### Exercise
Would you please copy each line of the listing that mentions "checkmark"?
<<<<
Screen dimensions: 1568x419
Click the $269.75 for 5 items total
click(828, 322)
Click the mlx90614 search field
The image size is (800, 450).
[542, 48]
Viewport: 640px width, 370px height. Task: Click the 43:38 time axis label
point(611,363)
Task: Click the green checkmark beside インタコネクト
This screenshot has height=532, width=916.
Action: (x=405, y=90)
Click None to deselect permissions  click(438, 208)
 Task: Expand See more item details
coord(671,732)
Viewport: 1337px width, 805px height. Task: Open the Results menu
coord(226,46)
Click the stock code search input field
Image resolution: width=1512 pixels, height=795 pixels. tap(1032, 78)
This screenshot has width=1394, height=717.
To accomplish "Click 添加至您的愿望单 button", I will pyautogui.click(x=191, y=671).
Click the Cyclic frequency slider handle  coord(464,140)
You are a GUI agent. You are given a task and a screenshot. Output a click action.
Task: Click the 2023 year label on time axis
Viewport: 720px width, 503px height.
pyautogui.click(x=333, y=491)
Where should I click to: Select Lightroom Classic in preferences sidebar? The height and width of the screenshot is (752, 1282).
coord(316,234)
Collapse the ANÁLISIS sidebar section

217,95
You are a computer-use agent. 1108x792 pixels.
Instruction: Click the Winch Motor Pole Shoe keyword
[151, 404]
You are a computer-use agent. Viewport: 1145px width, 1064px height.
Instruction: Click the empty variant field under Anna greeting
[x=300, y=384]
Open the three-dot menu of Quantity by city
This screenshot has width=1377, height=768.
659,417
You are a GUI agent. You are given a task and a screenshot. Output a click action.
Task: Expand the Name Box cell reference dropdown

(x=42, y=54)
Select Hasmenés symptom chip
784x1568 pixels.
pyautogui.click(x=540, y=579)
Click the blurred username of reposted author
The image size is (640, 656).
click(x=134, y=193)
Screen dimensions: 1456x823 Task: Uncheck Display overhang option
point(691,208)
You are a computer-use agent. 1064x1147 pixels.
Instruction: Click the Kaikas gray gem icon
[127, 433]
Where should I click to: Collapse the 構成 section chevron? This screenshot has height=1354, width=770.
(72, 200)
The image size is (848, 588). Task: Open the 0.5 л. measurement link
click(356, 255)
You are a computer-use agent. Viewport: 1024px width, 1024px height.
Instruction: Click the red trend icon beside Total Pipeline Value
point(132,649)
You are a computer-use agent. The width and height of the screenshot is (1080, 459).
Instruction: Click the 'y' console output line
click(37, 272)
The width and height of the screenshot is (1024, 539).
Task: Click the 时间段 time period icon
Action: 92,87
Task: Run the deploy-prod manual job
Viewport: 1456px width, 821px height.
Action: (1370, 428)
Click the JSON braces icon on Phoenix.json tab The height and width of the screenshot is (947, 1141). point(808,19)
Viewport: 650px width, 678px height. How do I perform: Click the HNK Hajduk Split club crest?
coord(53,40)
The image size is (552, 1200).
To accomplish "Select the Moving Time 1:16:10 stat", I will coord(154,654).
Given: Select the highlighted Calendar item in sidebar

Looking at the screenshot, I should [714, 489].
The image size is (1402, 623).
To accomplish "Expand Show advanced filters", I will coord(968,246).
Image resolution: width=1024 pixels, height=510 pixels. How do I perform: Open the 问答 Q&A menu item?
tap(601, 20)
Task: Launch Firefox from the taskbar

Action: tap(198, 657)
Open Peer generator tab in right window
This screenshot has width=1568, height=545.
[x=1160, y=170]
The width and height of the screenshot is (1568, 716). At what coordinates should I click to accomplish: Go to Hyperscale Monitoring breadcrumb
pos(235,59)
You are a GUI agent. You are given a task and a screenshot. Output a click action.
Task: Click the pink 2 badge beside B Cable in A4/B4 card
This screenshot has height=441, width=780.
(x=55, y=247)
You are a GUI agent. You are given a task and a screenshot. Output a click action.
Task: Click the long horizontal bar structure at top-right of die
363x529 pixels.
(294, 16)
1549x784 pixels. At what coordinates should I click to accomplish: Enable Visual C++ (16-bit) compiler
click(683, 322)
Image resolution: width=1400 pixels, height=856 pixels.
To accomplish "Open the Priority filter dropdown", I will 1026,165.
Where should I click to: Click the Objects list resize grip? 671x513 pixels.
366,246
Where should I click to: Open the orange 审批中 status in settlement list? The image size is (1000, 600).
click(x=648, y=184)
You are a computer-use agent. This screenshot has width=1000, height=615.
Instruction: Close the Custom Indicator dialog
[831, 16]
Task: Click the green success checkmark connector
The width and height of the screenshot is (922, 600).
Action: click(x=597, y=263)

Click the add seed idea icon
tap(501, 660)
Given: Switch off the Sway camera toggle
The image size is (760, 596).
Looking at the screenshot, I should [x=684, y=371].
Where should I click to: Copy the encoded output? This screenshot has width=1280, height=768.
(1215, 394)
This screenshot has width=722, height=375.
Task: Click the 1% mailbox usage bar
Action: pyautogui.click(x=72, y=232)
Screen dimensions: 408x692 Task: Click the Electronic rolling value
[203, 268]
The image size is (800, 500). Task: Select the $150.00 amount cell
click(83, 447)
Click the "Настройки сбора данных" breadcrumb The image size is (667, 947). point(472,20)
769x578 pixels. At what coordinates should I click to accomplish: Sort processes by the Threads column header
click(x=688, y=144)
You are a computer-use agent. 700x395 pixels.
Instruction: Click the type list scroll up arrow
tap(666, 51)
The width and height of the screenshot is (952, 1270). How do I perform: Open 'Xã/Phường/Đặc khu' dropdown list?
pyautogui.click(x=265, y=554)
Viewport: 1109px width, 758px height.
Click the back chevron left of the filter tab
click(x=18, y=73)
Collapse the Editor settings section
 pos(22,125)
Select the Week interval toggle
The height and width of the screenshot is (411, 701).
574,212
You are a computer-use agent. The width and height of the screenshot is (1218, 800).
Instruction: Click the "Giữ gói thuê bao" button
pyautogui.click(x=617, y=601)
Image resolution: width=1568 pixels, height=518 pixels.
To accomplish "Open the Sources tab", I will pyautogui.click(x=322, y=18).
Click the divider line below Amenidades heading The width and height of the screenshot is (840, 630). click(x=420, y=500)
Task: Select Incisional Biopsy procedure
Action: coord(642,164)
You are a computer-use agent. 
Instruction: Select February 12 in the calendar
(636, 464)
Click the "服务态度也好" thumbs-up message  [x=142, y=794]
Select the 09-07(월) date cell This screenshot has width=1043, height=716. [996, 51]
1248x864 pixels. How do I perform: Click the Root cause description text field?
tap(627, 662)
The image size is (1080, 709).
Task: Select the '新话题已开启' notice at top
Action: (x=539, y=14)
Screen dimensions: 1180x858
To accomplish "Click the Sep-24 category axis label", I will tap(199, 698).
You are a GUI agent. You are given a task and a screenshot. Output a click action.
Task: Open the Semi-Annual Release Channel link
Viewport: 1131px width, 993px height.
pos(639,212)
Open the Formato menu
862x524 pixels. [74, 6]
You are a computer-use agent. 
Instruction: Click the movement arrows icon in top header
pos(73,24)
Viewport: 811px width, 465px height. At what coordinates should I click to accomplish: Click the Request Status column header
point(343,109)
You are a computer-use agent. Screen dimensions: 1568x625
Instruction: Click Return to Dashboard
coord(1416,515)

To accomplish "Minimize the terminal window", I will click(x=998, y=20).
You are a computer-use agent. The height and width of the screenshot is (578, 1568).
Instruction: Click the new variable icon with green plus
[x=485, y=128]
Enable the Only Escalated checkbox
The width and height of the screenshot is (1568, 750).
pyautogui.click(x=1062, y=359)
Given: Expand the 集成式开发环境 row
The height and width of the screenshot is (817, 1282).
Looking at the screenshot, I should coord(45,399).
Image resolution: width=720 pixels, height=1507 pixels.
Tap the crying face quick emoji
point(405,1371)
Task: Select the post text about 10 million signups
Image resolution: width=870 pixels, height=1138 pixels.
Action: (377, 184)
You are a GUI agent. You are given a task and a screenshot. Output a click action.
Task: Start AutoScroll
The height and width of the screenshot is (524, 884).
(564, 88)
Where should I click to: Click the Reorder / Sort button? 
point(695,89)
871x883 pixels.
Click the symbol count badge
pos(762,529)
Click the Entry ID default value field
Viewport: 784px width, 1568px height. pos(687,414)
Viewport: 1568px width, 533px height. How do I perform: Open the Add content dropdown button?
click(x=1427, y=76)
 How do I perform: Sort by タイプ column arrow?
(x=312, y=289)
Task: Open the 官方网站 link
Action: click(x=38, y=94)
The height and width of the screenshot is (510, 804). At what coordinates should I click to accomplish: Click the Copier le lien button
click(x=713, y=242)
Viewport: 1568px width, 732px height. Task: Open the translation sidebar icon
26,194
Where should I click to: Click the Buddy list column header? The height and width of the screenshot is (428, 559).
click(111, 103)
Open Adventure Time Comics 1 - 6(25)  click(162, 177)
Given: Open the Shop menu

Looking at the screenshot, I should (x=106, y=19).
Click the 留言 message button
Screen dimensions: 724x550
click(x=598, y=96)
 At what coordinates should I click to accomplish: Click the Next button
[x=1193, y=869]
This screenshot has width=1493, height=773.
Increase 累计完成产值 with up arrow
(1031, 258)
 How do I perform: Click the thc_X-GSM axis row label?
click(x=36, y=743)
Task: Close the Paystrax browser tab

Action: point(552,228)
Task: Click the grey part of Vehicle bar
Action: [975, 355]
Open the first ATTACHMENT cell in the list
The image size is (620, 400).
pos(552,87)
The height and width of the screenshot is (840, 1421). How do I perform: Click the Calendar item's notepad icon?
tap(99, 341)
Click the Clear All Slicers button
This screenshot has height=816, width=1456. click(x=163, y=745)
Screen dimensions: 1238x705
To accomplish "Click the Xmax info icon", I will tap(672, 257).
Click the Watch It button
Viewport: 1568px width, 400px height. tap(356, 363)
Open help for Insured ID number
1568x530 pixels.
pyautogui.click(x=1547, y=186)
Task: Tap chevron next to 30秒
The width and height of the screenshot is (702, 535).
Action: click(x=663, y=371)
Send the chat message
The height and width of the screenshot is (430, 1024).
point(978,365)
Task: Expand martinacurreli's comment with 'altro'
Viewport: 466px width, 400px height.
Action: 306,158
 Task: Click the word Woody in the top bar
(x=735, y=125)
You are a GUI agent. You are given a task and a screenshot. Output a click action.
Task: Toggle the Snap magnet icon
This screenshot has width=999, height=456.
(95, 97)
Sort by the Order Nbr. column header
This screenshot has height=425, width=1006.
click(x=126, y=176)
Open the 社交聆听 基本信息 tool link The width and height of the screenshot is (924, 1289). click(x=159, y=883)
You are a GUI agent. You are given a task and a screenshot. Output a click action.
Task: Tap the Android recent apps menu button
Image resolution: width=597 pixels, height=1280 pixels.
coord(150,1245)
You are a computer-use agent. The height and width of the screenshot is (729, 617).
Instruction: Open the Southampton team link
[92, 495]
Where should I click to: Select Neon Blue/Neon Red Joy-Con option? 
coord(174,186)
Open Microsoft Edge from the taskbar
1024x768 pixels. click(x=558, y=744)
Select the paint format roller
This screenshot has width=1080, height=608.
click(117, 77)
>>>>
### Solution
Task: Click the green checkmark beside インタコネクト
Task: Click the green success checkmark connector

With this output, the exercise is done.